MY TEENAGE daughter and I had a lovely day out at The Clothes Show Live in Birmingham last weekend.

As well as shopping till we dropped at the fashion stalls, there was a fabulous live fashion show and we saw Peter Andre, vlogger Alfie Deyes (we later bumped into him coming out of M&S at Brighton train station and he smiled at my daughter), model Millie Mackintosh, Joey Essex and Zandra Rhodes.

By the end of the day my feet absolutely killed me – exacerbated by the huge number of flights of stairs we had to negotiate to get through London’s main line and underground train stations. I remember saying to my daughter I couldn’t imagine how disabled people cope with getting around on public transport in London – and now I read how Raymond Knight, who is in a wheelchair and needs a mobility scooter, feels “trapped” in his flat in Brighton because selfish drivers block him in.

They park across the door of his car port in Francis Street, making it impossible for him to access his scooter and electric wheelchair even though he lives in a newly built disability friendly flat.

He says, “There are six disabled people in the flats but we can’t go anywhere if cars block us in.
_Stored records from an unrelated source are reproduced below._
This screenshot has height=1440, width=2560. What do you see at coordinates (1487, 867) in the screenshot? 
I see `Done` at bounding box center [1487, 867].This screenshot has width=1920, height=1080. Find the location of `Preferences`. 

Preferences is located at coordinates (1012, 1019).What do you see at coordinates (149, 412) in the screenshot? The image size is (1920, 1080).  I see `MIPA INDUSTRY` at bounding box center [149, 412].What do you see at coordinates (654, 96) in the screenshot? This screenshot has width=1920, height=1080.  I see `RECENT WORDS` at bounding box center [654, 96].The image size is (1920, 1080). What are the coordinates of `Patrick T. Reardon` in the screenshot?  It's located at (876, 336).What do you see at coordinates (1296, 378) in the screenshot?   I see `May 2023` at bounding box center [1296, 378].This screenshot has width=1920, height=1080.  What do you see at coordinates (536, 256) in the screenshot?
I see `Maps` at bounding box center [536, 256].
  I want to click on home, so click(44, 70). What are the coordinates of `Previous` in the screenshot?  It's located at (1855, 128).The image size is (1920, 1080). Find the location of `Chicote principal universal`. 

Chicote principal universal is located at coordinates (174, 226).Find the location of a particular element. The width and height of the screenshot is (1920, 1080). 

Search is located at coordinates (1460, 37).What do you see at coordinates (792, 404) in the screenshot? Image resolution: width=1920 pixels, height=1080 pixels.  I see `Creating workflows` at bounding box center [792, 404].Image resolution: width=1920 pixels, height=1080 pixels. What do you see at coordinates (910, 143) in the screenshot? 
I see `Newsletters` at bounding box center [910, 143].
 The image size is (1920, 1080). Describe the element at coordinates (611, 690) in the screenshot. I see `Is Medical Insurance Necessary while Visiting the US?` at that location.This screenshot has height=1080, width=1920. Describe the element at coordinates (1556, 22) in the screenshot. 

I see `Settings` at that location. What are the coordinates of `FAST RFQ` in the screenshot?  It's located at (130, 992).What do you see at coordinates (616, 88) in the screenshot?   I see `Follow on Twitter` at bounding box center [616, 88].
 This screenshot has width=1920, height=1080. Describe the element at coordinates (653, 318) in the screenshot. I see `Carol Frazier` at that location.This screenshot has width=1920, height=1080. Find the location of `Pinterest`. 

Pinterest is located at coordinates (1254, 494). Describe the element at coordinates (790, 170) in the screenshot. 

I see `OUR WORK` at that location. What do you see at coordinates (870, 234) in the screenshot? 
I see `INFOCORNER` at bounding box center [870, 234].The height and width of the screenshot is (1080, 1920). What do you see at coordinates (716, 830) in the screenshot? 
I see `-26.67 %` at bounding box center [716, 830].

I feel trapped.”

He may not be the only one feeling trapped. A judge ruled recently that bus companies are not required by law to force people with buggies to make way for wheelchair users in special bays on buses.

I can’t tell you how wrong I think this is. Disabled people cannot get out of their wheelchairs whereas parents can take their child or children out of a pushchair, fold it up and sit on an ordinary bus seat if necessary.

Difficult, I grant you, and as a mother of three, I have experienced this, but I have also experienced temporary disability and my sympathies lie fully with people with limited or no mobility.

Back when I was five months pregnant with my now 16-year-old daughter, I stepped off a high kerb and felt an incredibly sharp pain, which stabbed with every step I took.

It was the beginning of symphysis pubic dysfunction, a misalignment of the pelvis caused by the surge of pregnancy hormones, which I suffered throughout each of my pregnancies and beyond – I’m one of the unfortunate 7% of sufferers whose condition persists, and still continues today.

For long periods of time, it severely limited my movements, and my life – during a certain period of time, the only time I got out of the house was once a week on Saturdays when my husband would manoeuvre me into the car, followed by our three young children and my wheelchair, and go on a long drive along the coast to enjoy the view and then to a lovely restaurant in Seaford.

But I’m lucky – my condition is on-off and is now treated with an annual injection of painkilling steroids in to my spine.

It’s easy to take our mobility for granted, while for disabled people every trip out is an achievement and may be fraught with obstacles.

Perhaps if I hadn’t suffered temporary disability myself I may never have understood how important it is for disabled people to be able to get out and about freely.

I hope Mr Knight and his neighbours can get help with their access problems very quickly and I would urge all drivers to be far more considerate about where they’re parking.

They should thank their lucky stars they are not confined to a wheelchair.